Fragmento del documento:
↓↓↓
Cuentan que los trabajos para erigir el José Martí del Pico Turquino fueron tantos que no pudieron concluirse para el 28 de enero, el día del Centenario del nacimiento del Apóstol. Por eso, el 19 de mayo, día de su caída en combate en Dos Ríos, fue el señalado para que el grupo de 20 martianos –vestidos de verde olivo- colocaran la imagen de bronce en el punto más alto de la geografía cubana.

El Cristo de La Habana

Su más importante huella artística es, sin dudas, el Cristo de La Habana, realizada a partir de un concurso que en 1958 se convocó en Cuba, y Jilma lo ganó. Como resultado… fue la primera mujer en confeccionar una pieza de tal magnitud: 20 metros de altura –y 3 en la base– con un peso total de 320 toneladas. Está realizado en mármol blanco de Carrara (Italia) –donde lo esculpió–, integrado por 67 piezas que conforman el cuerpo íntegro. Para ejecutar el monumento, Jilma viajó con su modelo de yeso, de un metro de altura, a la provincia de Toscana, donde se encuentran los mejores mármoles estatuarios del mundo. Allí laboró durante año y medio, y como nota de interés, para realizarla, se extrajeron 600 toneladas de la costosa piedra, cantidad que disminuyó en casi la mitad al terminar la obra. Fue trasladada en barco desde el Viejo Continente hacia acá, y comenzó a erigirse el 3 de septiembre de 1958. Fue inaugurado el 25 de diciembre de 1958 y emplazado en una colina de considerable altura situada a la izquierda de la entrada de la bahía de La Habana. En la base del Cristo, la artista depositó monedas de oro y plata, emitidas en el año de su nacimiento, así como periódicos de la época y otros objetos.

Como explicara Jilma Madera en diversas entrevistas, el Cristo es de rasgos mestizos, “con una expresión, en su mirada, diferente a la que nos tiene acostumbrada la religión”. Ella tuvo un interés particular con esta imagen, porque siempre había acariciado la idea de plasmarla como lo había concebido: “un líder que se anticipó a su época”. Es un Cristo grande y fuerte, en el pecho se pueden observar perfectamente los dorsales, tiene la cara dulce y labios gruesos, y la cuenca de sus ojos están vacías, porque según la creadora “no se ven de lejos”. Como Jilma quiso apartarse de la tradición, “decidí esculpirlo con austeridad, amor y esa fuerza que lo colocaron al lado de los pobres de la tierra, como dijera Martí”, expresó la creadora.
↑↑↑
Ejercicio breve 1: Repite del fragmento todo lo que va desde "Como explicara Jilma" hasta "expresó la creadora.".
Ejercicio breve 2: Según el fragmento, ¿en qué fecha se inauguró el Cristo de La Habana?
Ejercicio breve 3: Di si cada afirmación coincide con el fragmento y cita las palabras que lo deciden: (a) El Cristo está hecho de mármol blanco de Carrara. (b) Jilma trabajó en Toscana durante tres años. (c) La imagen de Martí se colocó en el Pico Turquino el 28 de enero.

Datos:
↓↓↓
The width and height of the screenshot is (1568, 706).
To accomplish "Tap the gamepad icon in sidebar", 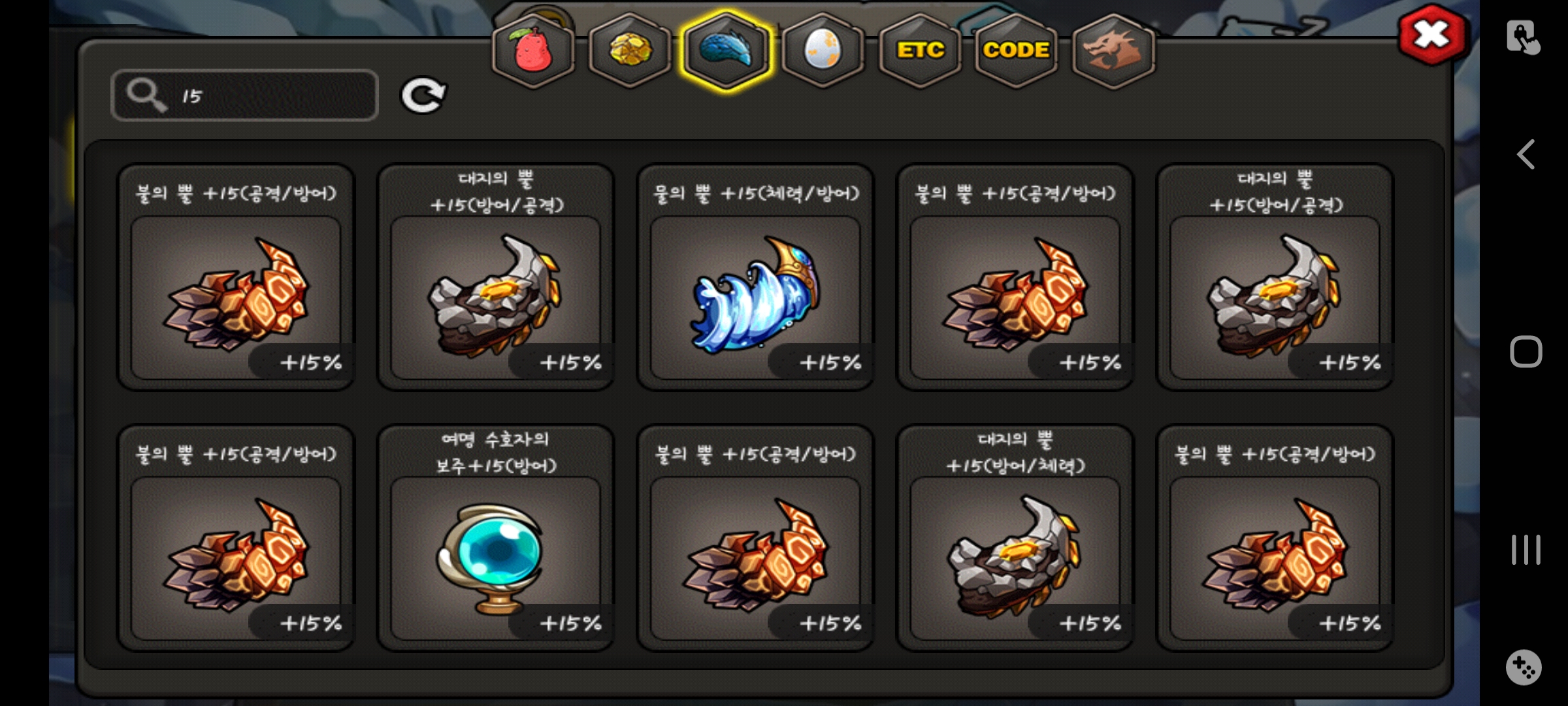I will click(x=1524, y=667).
↑↑↑
Respuesta completa 1:
Como explicara Jilma Madera en diversas entrevistas, el Cristo es de rasgos mestizos, “con una expresión, en su mirada, diferente a la que nos tiene acostumbrada la religión”. Ella tuvo un interés particular con esta imagen, porque siempre había acariciado la idea de plasmarla como lo había concebido: “un líder que se anticipó a su época”. Es un Cristo grande y fuerte, en el pecho se pueden observar perfectamente los dorsales, tiene la cara dulce y labios gruesos, y la cuenca de sus ojos están vacías, porque según la creadora “no se ven de lejos”. Como Jilma quiso apartarse de la tradición, “decidí esculpirlo con austeridad, amor y esa fuerza que lo colocaron al lado de los pobres de la tierra, como dijera Martí”, expresó la creadora.

Respuesta completa 2: El 25 de diciembre de 1958.

Respuesta completa 3:
(a) Sí: "Está realizado en mármol blanco de Carrara (Italia)".
(b) No: "Allí laboró durante año y medio".
(c) No: "no pudieron concluirse para el 28 de enero".